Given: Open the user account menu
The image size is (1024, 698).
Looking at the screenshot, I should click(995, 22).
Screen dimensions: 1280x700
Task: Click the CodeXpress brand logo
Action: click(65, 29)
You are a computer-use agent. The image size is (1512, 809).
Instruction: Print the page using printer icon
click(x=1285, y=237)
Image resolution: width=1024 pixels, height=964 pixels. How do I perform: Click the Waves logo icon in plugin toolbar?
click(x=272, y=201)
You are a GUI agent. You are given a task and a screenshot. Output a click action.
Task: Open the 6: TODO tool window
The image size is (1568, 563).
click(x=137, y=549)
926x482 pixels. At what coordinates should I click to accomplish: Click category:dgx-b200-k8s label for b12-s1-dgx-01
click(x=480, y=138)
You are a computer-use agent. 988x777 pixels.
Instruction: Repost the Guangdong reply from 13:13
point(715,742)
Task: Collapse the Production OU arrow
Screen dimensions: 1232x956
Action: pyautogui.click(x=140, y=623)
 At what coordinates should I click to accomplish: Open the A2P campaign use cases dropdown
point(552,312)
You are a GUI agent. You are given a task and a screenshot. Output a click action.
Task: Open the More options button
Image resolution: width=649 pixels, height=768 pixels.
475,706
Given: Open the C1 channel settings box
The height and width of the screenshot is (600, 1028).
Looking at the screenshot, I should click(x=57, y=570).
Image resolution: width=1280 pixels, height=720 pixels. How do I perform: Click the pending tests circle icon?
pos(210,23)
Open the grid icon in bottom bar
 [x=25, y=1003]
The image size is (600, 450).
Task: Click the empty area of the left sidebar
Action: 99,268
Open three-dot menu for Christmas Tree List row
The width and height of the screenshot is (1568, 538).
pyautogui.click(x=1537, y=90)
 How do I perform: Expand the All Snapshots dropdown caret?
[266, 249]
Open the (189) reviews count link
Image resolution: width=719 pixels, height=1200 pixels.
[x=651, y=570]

• • • • • • •

[REQUIRED ACTION]: Filter the entries down to the lines containing "menu". Copy each of those lines.

[ANSWER SPACE]:
Given: Open the user account menu
Open three-dot menu for Christmas Tree List row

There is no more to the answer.